家 づ く り 

3.間取りと家相


 私は、自分では現実的で合理的思考の持主だと思っていますが、家相のことは少し勉強しました。というのは、迷信にまみれた家相の中にも、合理的なポイントがいくつもあるからです。

 例えば玄関ですが、これは最近の家はほとんど「欠け」にしていますね。「欠け」というのは、壁面より凹ませてポーチを作り、庇を掛けているものです。

 狭量な土地の有効活用という点からすればやむを得ないことかも知れませんが、1階の角、しかも人が頻繁に出入りする玄関部分が凹んでいるのは、私にはどうにも受け入れがたかったのです。

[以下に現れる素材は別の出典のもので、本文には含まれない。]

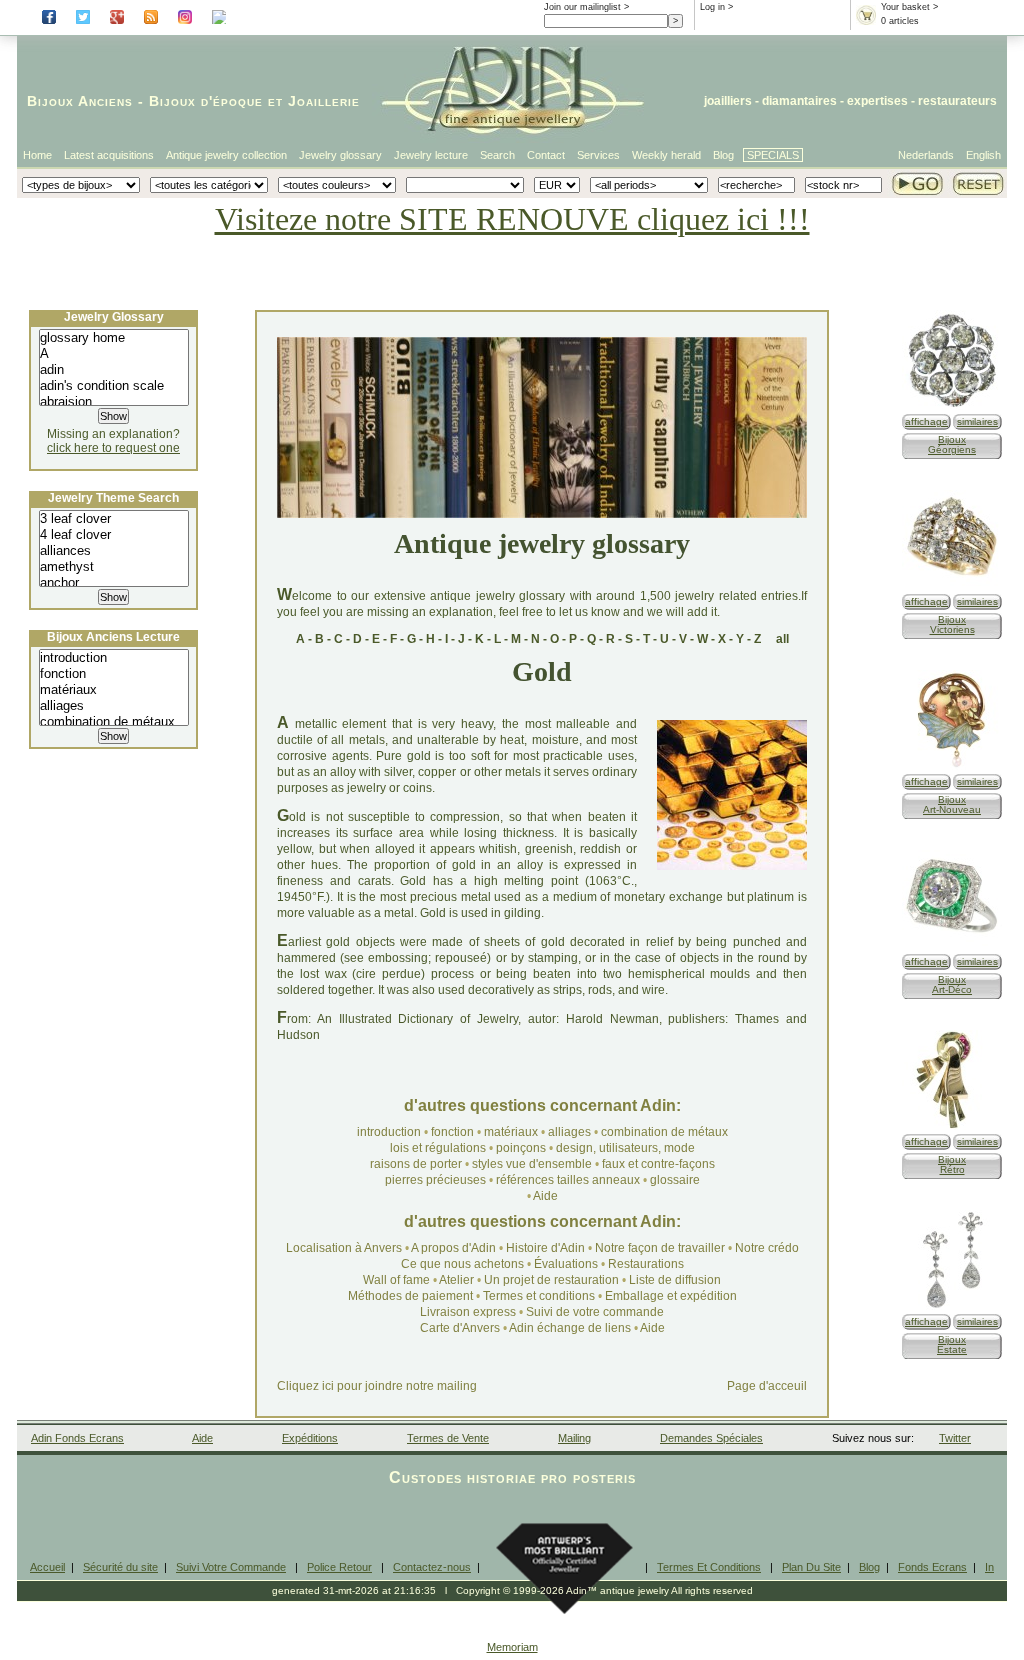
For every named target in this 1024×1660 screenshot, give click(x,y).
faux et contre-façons (658, 1164)
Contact (546, 155)
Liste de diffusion (675, 1280)
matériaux (511, 1132)
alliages (569, 1132)
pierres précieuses (435, 1180)
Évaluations (566, 1264)
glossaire (675, 1180)
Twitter (955, 1438)
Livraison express (468, 1312)
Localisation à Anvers (344, 1248)
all (782, 639)
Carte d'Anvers (460, 1328)
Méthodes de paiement (410, 1296)
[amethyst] (114, 567)
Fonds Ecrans (932, 1567)
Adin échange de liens (570, 1328)
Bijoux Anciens (80, 101)
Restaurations (646, 1264)
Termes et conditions (539, 1296)
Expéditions (310, 1438)
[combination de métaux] (114, 722)
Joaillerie (324, 101)
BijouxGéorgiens (952, 444)
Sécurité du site (120, 1567)
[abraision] (114, 402)
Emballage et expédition (671, 1296)
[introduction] (114, 658)
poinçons (521, 1148)
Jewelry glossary (340, 155)
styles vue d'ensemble (532, 1164)
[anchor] (114, 583)
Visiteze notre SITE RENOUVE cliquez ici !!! (512, 219)
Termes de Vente (448, 1438)
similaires (977, 421)
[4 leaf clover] (114, 535)
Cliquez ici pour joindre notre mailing (377, 1386)
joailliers (728, 101)
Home (37, 155)
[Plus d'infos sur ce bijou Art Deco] (952, 946)
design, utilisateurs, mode (625, 1148)
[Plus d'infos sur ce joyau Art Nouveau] (952, 766)
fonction (452, 1132)
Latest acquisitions (109, 155)
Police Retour (339, 1567)
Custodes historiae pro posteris (512, 1477)
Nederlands (926, 155)
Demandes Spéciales (711, 1438)
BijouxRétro (952, 1164)
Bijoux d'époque (206, 101)
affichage (926, 421)
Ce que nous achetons (462, 1264)
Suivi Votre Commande (231, 1567)
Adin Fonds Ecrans (77, 1438)
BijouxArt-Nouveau (952, 804)
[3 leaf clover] (114, 519)
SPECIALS (773, 155)
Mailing (574, 1438)
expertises (877, 101)
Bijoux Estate (952, 1344)
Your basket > (909, 7)
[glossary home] (114, 338)
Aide (545, 1196)
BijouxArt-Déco (952, 984)
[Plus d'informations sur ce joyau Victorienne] (952, 586)
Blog (723, 155)
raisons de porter (416, 1164)
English (983, 155)
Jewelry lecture (431, 155)
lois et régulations (438, 1148)
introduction (389, 1132)
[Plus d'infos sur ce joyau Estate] (952, 1306)
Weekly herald (666, 155)
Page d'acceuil (767, 1386)
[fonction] (114, 674)
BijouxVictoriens (952, 624)
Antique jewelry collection (226, 155)
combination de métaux (664, 1132)
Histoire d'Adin (545, 1248)
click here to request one (113, 448)
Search (497, 155)
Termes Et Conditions (709, 1567)
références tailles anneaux (568, 1180)
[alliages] (114, 706)
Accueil (47, 1567)
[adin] (114, 370)
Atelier (456, 1280)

 住宅強度の点で問題がある訳ではないのでしょうが、2階の床面積より1階の床面積の方が小さいというのが、なんだか「お神楽2階」のようで、落ち付かない感じがしてしまうのです(家相の点からは単に「運が凹む」と説明されますが)

 この点、昔の家の玄関はみな「張り」になっていたようです。「張り」というのは、壁面より出っ張っている作りです。

 私たちの家は西道路ですので、北西の張りに玄関を作り、東南の張りを作るために和室を6畳から8畳に広くしました。その分、庭が狭くなりますが、2階より1階の床面積の方が広くなり、しっかりした構造になった訳です。

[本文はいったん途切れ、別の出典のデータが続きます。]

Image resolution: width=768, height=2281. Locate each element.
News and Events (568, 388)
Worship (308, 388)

 また、張りにした玄関の天井高を1.5階まで持ち上げたので、玄関スペースの容積が大きくなり(天井が高いと同じスペースでも広く感じます)、ステンドグラスをはめてとても明るくすることが出来ました。

 このように、玄関を「張り」にするという発想は、家相の本を読んでいなかったら、ひらめかなかったような気がします。

 また、台所は南西に作ってはいけないと言いますが、これは食品を扱う台所は、夏の強い西日を避けなければならないという理由からです。

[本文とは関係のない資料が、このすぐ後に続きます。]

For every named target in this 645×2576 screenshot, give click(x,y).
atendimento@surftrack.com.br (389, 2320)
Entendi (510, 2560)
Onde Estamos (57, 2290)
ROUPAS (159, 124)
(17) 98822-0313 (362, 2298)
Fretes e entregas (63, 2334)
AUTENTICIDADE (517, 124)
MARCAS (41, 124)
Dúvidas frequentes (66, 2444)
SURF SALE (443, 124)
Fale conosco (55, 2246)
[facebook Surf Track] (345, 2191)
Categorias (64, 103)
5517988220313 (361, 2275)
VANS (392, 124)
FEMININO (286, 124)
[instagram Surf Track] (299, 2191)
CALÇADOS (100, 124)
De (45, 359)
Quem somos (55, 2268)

 ところが、私の居住地では、夏は東から風が吹くので、家族がくつろぐ一番良い部屋(居間)は東南に持って行きたいのです。

 そうすると、台所の場所は北になってしまう訳ですが、主婦が一日で一番長く過ごすスペースを寒い北側に持ってくるのも、賢いとは思えません。そこで、台所は南西にして、西日を避けるために窓を設けず、壁面はすべて食器戸棚でふさぎました。

 このように、一見バカバカしい家相も、昔の人の知恵が詰まっている部分もありますから、ある程度参考にはなると思います。ただし、家相に惑わされてはならないし、方位とか、家を建てる時期などを占って貰う必要はないと思います。